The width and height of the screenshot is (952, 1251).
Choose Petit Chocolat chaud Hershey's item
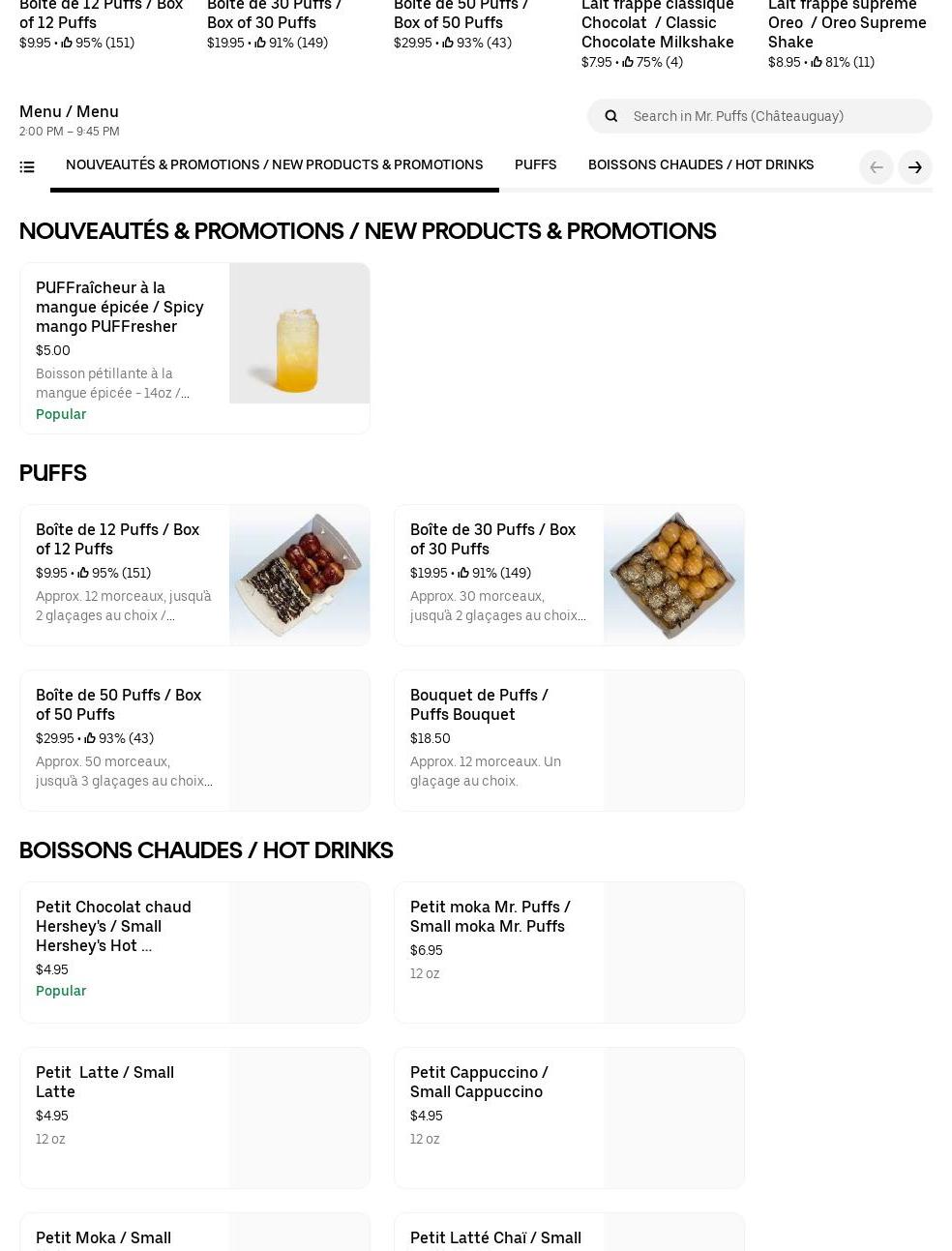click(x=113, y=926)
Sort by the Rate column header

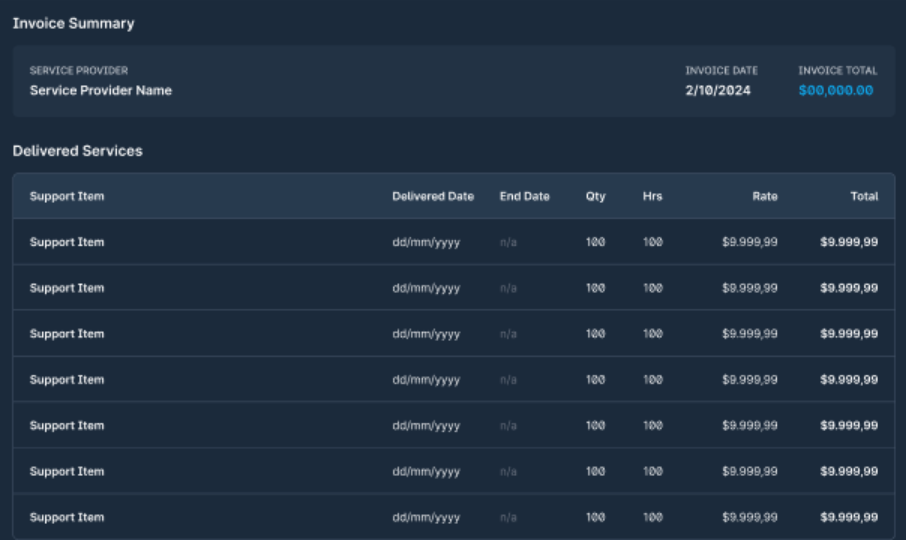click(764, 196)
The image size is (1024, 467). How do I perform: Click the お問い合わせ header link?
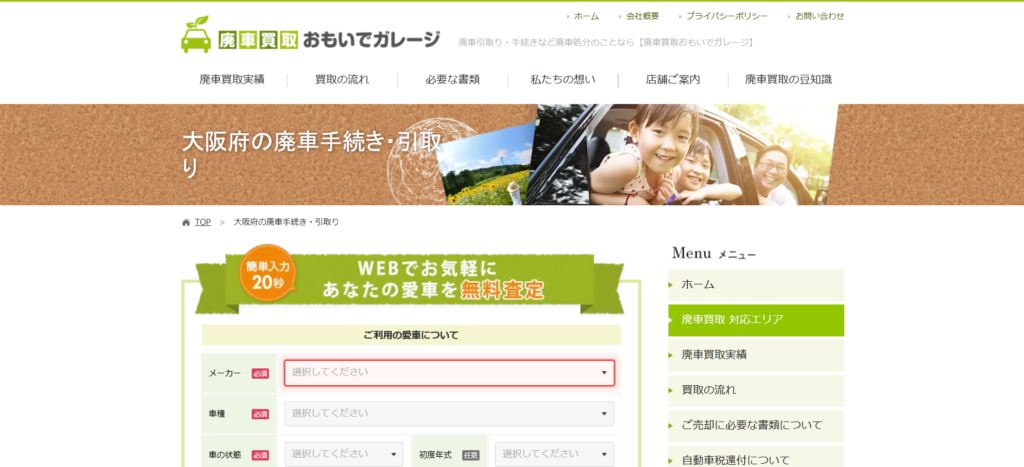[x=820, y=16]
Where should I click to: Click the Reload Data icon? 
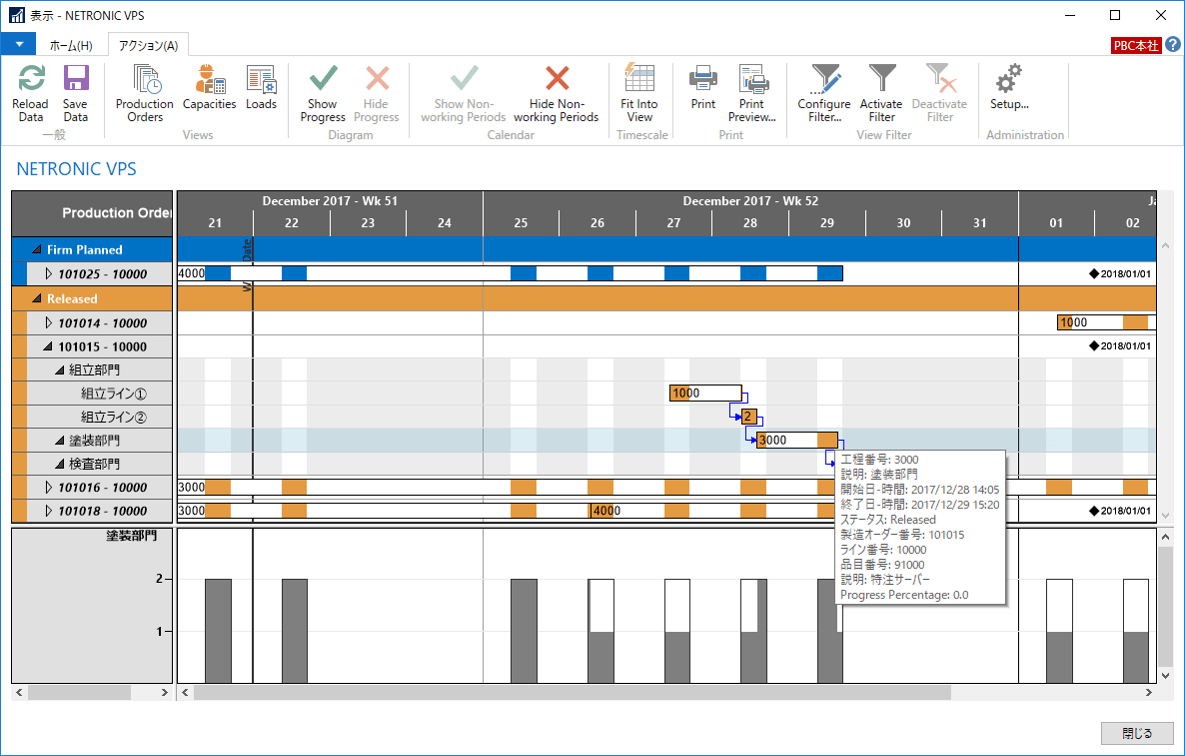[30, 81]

▸ **Задание**
Перепиши строки выше в виде таблицы Markdown с двумя колонками: «№» для порядкового номера и «Строка» для самой строки. Пустые строки пропусти, а картинки в ответ не включай.

▸ **Решение**
| № | Строка |
|---|---|
| 1 | The width and height of the screenshot is (952, 1251). |
| 2 | Choose Petit Chocolat chaud Hershey's item |
| 3 | click(x=113, y=926) |
| 4 | Sort by the Rate column header |
| 5 | click(764, 196) |
| 6 | The image size is (1024, 467). How do I perform: Click the お問い合わせ header link? |
| 7 | [x=820, y=16] |
| 8 | Where should I click to: Click the Reload Data icon?  |
| 9 | [30, 81] |